El escritor Pepe March decía que «si este desfile de impresentables no fuese tan oneroso, doliente y un descredito para la ciudadanía valenciana daría para un esperpento gracioso». Quizás nos vendría bien que alguien se atreviera a retratar en clave de humor, sarcasmo o sátira la melomanía, la dipsomanía y la cleptomanía de los/as individuos/as y estructuras que provocaron esta vergüenza.

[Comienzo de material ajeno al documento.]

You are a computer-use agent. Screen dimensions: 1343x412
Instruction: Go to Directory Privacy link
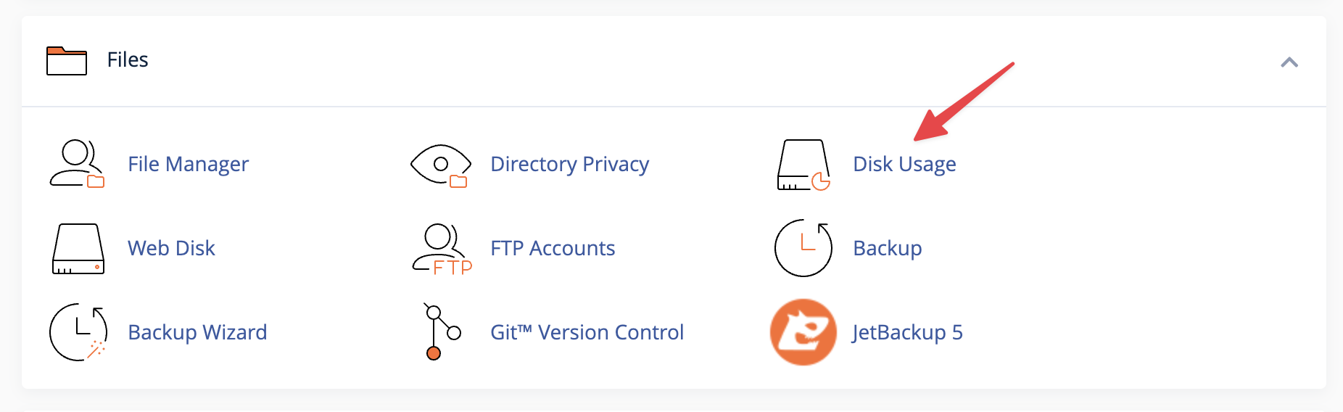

Es una pena que todo aquello pasara mientras las gentes íbamos a nuestros trabajos, cuidábamos a nuestras familias, pagábamos nuestros impuestos… intentábamos ser ciudadanas de pro y teníamos al frente de las instituciones verdaderos chorizos de la peor calaña. Es una pena que todo aquello ocurriera sin que la sociedad civil, ni las estructuras democráticas hiciesen nada contundente y eficaz en el momento. Es una pena que la única sociedad civil (o casi) valenciana sean las Fallas, el fútbol y, si apuramos, las bandas de música. ¿Podría haber ocurrido aquello en un contexto socialmente vertebrado y responsable? La verdad es que es difícil de saber porque el ruido de las mascletás que en estas entrañables fiestas josefinas lucen finos es de un estruendo que puede enceguecer al pueblo más templado y si no, que prueben en Estocolmo, a ver como les luce el pelo después de unos 20 días o 20 años de traca y Paquito el chocolatero.
Lean pues «La ciudad de la euforia», de Rodrigo Terrasa o «Grütel & Company», de Alfons Cervera, o «Crematorio», de Rafael Chirbes, o «Un dinar un dia qualsevol, de F. Torrent…
En fin, tengamos memoria: «recuérdalo tú y recuérdalo a otros». Porque estás cosas no sanan solas.